Um novo método científico promete transformar a detecção do câncer colorretal, reduzindo a necessidade de exames invasivos como a colonoscopia. Utilizando inteligência artificial, a técnica é capaz de identificar até 90% dos casos a partir de amostras simples de fezes.

Pesquisadores exploraram uma abordagem inovadora ao analisar o microbioma intestinal em um nível de detalhe sem precedentes. Em vez de focar apenas nas espécies de bactérias, eles mapearam subespécies, revelando padrões sutis que estão associados ao desenvolvimento do câncer.

A proposta central é que o intestino humano abriga trilhões de microrganismos e que alterações nesse ecossistema podem ser indicativas de doenças. O desafio sempre foi discernir quais mudanças são realmente significativas, uma vez que bactérias da mesma espécie podem apresentar comportamentos distintos.

Por meio de machine learning, os cientistas elaboraram um catálogo detalhado dessas variações. Com base nesse catálogo, desenvolveram um modelo que reconhece sinais de câncer colorretal em amostras fecais com alta precisão.

Os resultados são notáveis. O novo método alcançou uma taxa de detecção de 90%, muito próxima dos 94% obtidos pela colonoscopia, que é atualmente o padrão ouro no diagnóstico.

Além da precisão, o exame apresenta vantagens significativas: é mais acessível, não invasivo e potencialmente mais barato. Essas características podem aumentar a adesão ao rastreamento, especialmente entre aqueles que evitam a colonoscopia devido ao desconforto ou custo.

A proposta dos pesquisadores não visa eliminar completamente a colonoscopia, pelo menos por enquanto. A intenção é utilizar o novo teste como uma triagem inicial, reservando a colonoscopia para a confirmação de casos suspeitos.
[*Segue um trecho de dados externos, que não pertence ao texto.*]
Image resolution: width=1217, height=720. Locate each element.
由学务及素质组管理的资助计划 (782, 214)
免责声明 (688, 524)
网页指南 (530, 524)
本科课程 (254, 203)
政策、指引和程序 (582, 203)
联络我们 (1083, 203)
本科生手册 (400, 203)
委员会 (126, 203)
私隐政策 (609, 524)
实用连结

Ensaios clínicos estão sendo planejados para avaliar a eficácia do método em diferentes estágios da doença. No futuro, essa abordagem pode se expandir além do câncer colorretal, possibilitando diagnósticos baseados no microbioma para uma variedade de condições.

Os resultados indicam uma transformação significativa na medicina, com diagnósticos mais simples, personalizados e fundamentados nos sinais invisíveis do próprio corpo.